Intense . . . too hot to handle; blasting; is the coast clear? they were checking the coast!!!

The following morning, September 11, about an hour before the first airplane crashed into the World Trade Center, user xixi wrote the following words in a series of 11 trials:

White House; gone in the blink of an eye; scald; man's folly; band red; surging; palace; not easily conned; US power base; flexing muscles; surprise.

Are these genuine premonitions of 9/11? The ideas suggested by these words seemed to be unusual in the context of this experiment, as most of the photos used in the test are of benign landscapes, people, animals, and other scenes with neutral content. Still, this is just a handful of potentially interesting matches out of 900 trials, and they might have been purely due to coincidence. So I devised a way to judge whether the words used prior to 9/11 were in fact unusual from the point of view of collective performance.

I considered all online precognition trials that included word descriptions contributed from September 2000 through June 2003; this amounted to 256, 000 trials containing 841, 000 words. For each trial, I matched the words each user entered against a set of nine concepts capturing the turmoil of 9/11: airplane, falling, explode, fire, attack, terror, disaster, pentagon, and smoke. The idea was to see how closely the words used by each person each day matched these concepts. Counting only exact word matches wouldn't be sufficient because someone might have used a synonym that an exact word-match would overlook. So I developed an automated concept-matching technique to form an average score indicating how closely the words used on a daily basis contained terrorismrelated concepts.

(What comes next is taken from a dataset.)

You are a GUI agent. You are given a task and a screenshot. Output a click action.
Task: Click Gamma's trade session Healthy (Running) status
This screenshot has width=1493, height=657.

At first glance, these scores appeared to fluctuate randomly from one day to the next. On closer inspection, however, I found something rather unusual. Rather than increase in value, as might be predicted if lots of people were suddenly having premonitions of disaster, a few days before 9/11 the scores dropped to their lowest point in the three years of data examined.

To see how meaningful this was, I compared the observed drop against similar values based on randomly scrambled datasets. I found that the joint odds against chance of obtaining a "terrorism concept" score as low as the observed minimum, and falling as close or closer to 9/11 as observed, was 3, 300 to 1. This means people were significantly avoiding concepts associated with terrorism just prior to the catastrophe.

As it turns out, I found a virtually identical result in a different gotpsi.org game (an ESP card-guessing game). Collective drops in psi performance in the days before 9/11 suggest that many people unconsciously began to sense trouble brewing, but there was no context for those feelings so they were actively repressed. Only the rare individual can avoid personally identifying with negative thoughts, and fewer still are willing to publicly admit that they're having such thoughts. You can't ask people to report premonitions that they've repressed, but interesting patterns do come into focus when daily collective psi performance is analyzed.

I believe that interest in social parapsychology will undoubtedly continue to grow as we find new ways of using the Internet and the media to study the nature and possible applications of collective psi.